Effects of human parathyroid hormone (1-34), LY333334, on bone mass, remodeling, and mechanical properties of cortical bone during the first remodeling cycle in rabbits.

We have previously shown that parathyroid hormone (PTH) increases cortical bone mass and mechanical strength of female rabbits after 140 days of treatment. However, cortical porosity was also shown to increase. If cortical porosity increases prior to the change in geometry, there may be a transient decrease in cortical bone strength that could make the bone more susceptible to fracture in the early phase of treatment. The purpose of this study is to examine the effects of PTH on the remodeling dynamics and mechanical properties of cortical bone in rabbits, which exhibit haversian remodeling, during the first remodeling cycle after the initiation of treatment. Fifty 9-month-old intact female New Zealand white rabbits were randomized into five groups.

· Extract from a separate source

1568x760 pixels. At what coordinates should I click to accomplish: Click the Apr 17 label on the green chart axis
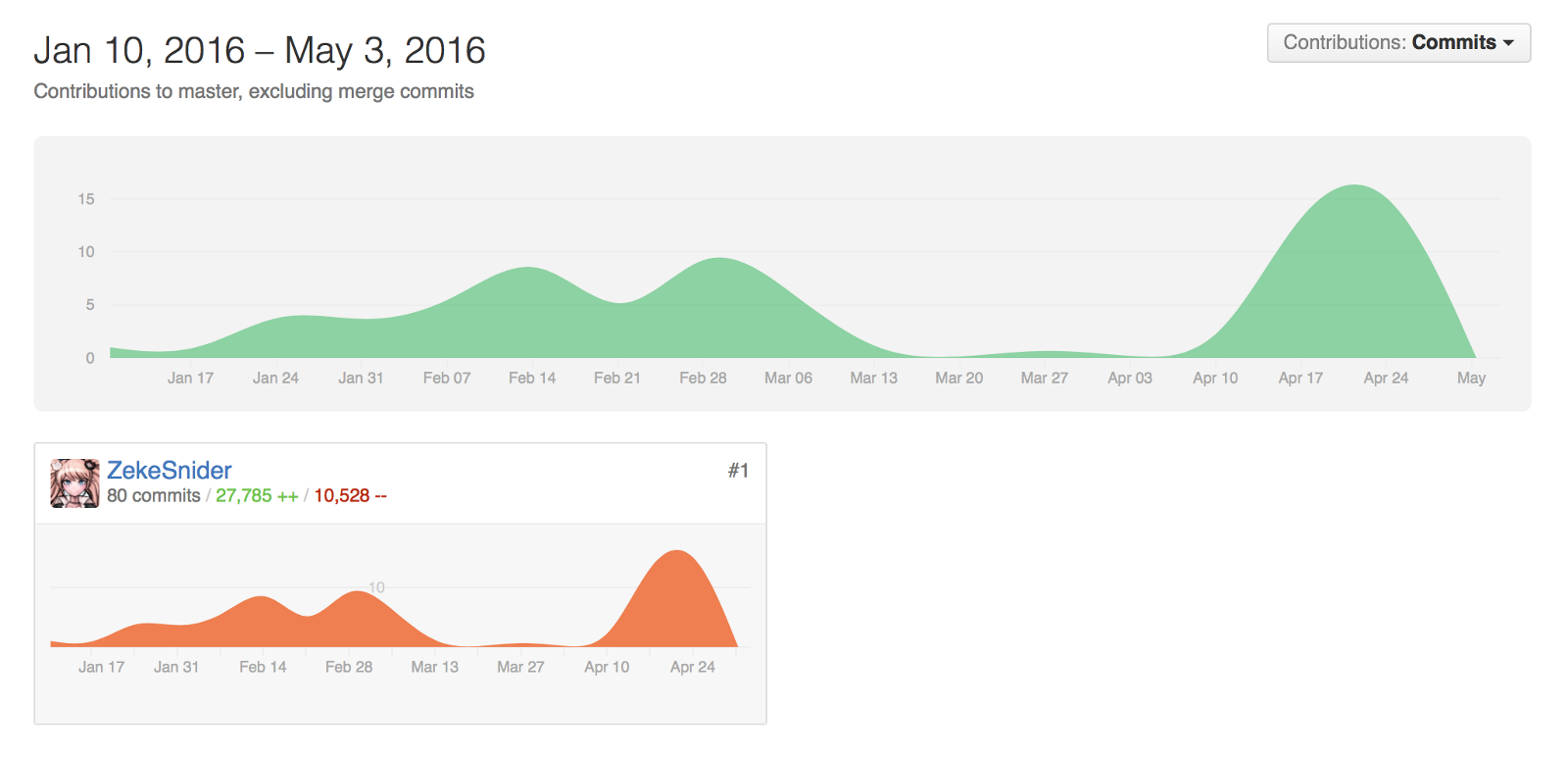(1299, 379)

A baseline control group was killed at the start of the experiment. The two PTH-treated groups were given human PTH(1-34) at 10 microg/kg daily subcutaneously for 35 (P35) or 70 (P70) days. Two respective age-matched control groups (V35, V70) were injected with vehicle. Histomorphometry of the cortical bone in the tibial midshaft showed that, although intracortical activation frequency was significantly increased by PTH at 35 days, there was no significant increase of cortical porosity in the first remodeling cycle (70 days). Moreover, stimulation of cortical surface bone formation in the treated animals led to significantly greater cortical area and greater bone strength in both P35 and P70. We conclude that, although intracortical remodeling increases within the first remodeling period (70 days) in animals treated with 10 microg/kg PTH, the greater cortical area due to acceleration of bone formation on cortical surfaces increases cortical bone strength. There is no mechanical risk during the first remodeling cycle associated with intermittent PTH treatment in animals with normal bone mass.